MATERIAL TO PROCESS:
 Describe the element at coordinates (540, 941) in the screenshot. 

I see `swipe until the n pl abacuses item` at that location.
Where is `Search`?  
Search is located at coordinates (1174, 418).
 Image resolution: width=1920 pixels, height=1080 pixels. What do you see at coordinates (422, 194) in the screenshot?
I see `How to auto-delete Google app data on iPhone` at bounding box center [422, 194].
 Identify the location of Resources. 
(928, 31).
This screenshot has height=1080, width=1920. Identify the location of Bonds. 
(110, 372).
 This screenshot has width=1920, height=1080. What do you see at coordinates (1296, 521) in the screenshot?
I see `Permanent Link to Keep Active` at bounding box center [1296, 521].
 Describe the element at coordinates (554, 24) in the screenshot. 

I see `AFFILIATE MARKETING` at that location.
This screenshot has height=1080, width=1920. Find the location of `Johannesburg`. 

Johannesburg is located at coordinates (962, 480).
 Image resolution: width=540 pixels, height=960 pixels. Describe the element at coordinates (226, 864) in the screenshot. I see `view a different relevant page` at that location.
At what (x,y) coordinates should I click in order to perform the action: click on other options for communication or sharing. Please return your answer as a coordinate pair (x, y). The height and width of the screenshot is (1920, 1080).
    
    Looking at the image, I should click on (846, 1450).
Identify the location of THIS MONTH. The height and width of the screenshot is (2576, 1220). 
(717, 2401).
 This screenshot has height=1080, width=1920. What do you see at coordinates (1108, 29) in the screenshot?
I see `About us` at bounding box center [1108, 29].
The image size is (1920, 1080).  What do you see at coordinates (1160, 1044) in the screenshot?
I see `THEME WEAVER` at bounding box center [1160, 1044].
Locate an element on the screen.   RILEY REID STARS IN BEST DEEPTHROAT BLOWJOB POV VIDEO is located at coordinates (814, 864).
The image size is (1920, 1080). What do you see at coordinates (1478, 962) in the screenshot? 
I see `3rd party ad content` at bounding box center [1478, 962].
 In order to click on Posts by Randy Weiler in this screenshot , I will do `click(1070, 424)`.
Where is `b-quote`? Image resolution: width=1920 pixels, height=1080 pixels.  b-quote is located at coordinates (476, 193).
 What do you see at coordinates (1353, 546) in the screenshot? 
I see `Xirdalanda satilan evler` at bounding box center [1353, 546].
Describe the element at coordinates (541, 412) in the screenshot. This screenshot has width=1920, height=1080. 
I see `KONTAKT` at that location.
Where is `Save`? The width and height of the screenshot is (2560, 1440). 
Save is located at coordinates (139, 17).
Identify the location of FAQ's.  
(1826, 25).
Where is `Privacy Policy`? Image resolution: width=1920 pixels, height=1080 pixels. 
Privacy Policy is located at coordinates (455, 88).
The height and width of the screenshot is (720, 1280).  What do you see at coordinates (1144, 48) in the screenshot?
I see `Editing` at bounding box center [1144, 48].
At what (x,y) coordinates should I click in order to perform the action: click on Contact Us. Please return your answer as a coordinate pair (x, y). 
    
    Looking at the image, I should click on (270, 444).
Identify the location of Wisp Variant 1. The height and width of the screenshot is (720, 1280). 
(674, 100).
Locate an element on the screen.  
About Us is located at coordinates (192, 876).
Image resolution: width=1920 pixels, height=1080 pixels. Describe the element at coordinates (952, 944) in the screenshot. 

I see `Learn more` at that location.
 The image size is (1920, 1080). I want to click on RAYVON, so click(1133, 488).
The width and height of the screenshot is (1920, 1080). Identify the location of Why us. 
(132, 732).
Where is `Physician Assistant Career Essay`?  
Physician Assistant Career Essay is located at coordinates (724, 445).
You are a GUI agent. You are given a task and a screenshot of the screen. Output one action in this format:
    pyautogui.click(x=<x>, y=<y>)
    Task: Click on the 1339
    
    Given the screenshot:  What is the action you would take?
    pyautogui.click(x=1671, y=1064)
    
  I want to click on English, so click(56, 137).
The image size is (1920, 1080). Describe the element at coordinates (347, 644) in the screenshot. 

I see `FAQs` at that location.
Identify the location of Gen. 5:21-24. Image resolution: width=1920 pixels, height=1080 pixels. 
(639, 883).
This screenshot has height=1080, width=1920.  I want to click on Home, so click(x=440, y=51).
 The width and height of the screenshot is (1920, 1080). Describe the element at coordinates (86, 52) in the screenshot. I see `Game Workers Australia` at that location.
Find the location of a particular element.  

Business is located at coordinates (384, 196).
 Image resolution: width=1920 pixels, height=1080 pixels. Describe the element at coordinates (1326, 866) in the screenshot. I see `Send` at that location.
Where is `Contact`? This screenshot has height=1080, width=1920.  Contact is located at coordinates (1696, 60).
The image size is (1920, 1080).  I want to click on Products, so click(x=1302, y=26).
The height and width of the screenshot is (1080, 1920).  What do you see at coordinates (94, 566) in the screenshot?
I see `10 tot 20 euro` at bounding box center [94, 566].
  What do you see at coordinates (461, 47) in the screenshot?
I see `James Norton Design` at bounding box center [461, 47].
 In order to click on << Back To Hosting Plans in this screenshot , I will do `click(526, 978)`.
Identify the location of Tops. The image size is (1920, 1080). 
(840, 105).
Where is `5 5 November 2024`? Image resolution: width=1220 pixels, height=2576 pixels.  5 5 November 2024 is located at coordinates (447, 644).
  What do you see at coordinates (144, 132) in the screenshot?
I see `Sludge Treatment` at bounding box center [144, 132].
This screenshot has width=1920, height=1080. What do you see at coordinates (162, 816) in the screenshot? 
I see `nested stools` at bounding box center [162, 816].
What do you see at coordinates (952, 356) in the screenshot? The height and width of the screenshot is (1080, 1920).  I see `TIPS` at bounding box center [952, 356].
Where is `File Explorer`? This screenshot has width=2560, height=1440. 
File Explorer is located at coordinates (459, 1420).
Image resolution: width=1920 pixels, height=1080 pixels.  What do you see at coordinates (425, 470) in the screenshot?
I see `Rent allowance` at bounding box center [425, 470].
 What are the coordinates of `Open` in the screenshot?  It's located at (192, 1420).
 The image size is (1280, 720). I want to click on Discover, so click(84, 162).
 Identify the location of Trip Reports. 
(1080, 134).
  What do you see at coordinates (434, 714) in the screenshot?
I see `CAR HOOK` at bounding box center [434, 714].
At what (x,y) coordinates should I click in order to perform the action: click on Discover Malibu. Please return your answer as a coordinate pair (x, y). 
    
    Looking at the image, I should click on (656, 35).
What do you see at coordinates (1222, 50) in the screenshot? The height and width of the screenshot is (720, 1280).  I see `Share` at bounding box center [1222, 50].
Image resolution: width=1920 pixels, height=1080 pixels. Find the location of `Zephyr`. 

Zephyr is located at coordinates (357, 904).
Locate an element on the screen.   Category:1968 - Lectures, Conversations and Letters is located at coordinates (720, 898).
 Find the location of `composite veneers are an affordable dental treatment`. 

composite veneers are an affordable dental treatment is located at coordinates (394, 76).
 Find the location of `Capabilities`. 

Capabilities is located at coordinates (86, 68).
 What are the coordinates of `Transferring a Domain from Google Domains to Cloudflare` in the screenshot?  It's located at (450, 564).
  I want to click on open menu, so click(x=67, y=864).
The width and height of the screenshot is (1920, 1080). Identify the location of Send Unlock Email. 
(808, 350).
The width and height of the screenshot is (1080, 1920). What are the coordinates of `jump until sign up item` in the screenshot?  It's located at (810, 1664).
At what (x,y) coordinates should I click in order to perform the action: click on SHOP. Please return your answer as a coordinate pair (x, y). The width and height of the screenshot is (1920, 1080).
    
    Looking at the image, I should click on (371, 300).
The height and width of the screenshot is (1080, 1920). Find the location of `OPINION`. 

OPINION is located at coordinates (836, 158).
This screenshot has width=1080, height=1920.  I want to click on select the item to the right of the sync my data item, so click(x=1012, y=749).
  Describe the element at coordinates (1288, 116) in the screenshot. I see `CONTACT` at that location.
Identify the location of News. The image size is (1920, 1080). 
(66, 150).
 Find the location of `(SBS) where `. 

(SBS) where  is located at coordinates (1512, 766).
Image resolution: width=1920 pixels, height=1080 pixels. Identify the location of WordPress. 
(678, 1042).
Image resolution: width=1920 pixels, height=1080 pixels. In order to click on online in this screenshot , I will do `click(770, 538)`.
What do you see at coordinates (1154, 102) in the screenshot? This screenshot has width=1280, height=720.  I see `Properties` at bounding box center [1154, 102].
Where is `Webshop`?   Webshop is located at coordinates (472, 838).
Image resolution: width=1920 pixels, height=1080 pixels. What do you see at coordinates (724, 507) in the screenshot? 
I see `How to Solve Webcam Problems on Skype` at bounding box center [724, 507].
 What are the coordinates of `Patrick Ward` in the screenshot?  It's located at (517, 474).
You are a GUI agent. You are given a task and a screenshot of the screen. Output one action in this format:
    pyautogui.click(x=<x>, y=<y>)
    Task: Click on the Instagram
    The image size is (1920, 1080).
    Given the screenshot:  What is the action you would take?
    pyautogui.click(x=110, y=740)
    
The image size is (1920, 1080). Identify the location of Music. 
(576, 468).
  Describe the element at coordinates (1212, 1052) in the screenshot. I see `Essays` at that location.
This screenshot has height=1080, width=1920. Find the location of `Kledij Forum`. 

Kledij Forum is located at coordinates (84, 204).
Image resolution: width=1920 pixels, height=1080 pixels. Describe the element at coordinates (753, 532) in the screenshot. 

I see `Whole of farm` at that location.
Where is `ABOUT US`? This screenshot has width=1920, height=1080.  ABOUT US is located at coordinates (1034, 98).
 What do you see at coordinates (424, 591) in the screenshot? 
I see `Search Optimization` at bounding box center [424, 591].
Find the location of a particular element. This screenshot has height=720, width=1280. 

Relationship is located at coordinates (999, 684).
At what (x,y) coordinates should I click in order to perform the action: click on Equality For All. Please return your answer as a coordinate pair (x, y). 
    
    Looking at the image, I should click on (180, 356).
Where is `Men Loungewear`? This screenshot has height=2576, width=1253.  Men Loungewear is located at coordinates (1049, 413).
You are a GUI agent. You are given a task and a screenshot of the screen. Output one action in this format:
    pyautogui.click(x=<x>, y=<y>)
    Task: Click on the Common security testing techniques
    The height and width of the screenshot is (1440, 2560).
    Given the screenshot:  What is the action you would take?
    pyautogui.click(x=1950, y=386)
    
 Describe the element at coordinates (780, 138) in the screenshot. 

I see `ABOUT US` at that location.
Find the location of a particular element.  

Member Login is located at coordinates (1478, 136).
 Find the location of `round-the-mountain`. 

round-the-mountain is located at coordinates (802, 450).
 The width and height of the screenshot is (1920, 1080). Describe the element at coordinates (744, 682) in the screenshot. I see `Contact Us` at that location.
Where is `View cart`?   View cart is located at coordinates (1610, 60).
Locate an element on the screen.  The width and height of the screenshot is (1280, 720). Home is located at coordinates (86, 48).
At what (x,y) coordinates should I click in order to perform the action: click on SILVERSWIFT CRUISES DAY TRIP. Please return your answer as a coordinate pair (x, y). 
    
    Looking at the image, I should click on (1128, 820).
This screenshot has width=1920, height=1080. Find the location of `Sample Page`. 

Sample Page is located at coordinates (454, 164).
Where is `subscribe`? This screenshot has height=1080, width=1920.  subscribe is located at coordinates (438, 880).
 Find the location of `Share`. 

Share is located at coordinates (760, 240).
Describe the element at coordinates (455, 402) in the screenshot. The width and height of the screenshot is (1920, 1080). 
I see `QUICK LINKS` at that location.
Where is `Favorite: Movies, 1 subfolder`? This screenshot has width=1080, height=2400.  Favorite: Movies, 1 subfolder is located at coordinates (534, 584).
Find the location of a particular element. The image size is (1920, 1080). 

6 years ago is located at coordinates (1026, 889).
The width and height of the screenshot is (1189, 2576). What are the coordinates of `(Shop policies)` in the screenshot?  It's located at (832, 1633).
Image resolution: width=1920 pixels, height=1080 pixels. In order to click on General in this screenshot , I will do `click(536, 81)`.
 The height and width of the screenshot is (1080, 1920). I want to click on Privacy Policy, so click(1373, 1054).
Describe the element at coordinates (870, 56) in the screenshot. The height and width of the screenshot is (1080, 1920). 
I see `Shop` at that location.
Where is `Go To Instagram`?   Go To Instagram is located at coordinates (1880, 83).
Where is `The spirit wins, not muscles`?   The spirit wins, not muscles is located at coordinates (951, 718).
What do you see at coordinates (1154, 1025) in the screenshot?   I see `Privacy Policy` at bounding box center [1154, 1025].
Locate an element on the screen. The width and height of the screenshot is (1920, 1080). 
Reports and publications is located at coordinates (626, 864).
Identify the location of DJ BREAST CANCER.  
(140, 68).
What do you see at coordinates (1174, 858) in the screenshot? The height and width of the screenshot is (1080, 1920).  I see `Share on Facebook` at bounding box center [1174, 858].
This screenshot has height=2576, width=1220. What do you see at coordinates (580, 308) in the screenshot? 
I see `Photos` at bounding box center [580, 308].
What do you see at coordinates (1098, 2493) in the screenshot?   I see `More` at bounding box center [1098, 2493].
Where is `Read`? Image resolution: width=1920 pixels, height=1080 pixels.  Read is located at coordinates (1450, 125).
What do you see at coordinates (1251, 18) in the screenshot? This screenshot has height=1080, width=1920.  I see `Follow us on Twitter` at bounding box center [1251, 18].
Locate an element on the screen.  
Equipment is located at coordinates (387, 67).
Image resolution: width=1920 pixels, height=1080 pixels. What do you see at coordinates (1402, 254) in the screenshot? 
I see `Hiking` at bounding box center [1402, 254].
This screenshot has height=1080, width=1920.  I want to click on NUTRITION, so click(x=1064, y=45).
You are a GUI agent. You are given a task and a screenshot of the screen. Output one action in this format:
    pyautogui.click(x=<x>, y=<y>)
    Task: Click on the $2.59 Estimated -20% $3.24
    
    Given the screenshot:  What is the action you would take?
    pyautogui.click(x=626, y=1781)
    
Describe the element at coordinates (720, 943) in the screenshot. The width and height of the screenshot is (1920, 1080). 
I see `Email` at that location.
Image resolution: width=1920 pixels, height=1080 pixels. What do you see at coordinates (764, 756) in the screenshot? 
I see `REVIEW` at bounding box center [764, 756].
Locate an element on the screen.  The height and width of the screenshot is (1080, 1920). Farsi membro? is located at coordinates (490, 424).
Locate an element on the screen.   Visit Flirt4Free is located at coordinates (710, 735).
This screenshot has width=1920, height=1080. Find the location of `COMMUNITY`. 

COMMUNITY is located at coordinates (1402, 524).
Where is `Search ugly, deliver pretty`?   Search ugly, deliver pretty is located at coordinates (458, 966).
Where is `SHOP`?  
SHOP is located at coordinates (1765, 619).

TASK STATEMENT: List every line above that contains the word "Google", matching case exactly.

EXERCISE OUTPUT:
I see `How to auto-delete Google app data on iPhone` at bounding box center [422, 194].
 What are the coordinates of `Transferring a Domain from Google Domains to Cloudflare` in the screenshot?  It's located at (450, 564).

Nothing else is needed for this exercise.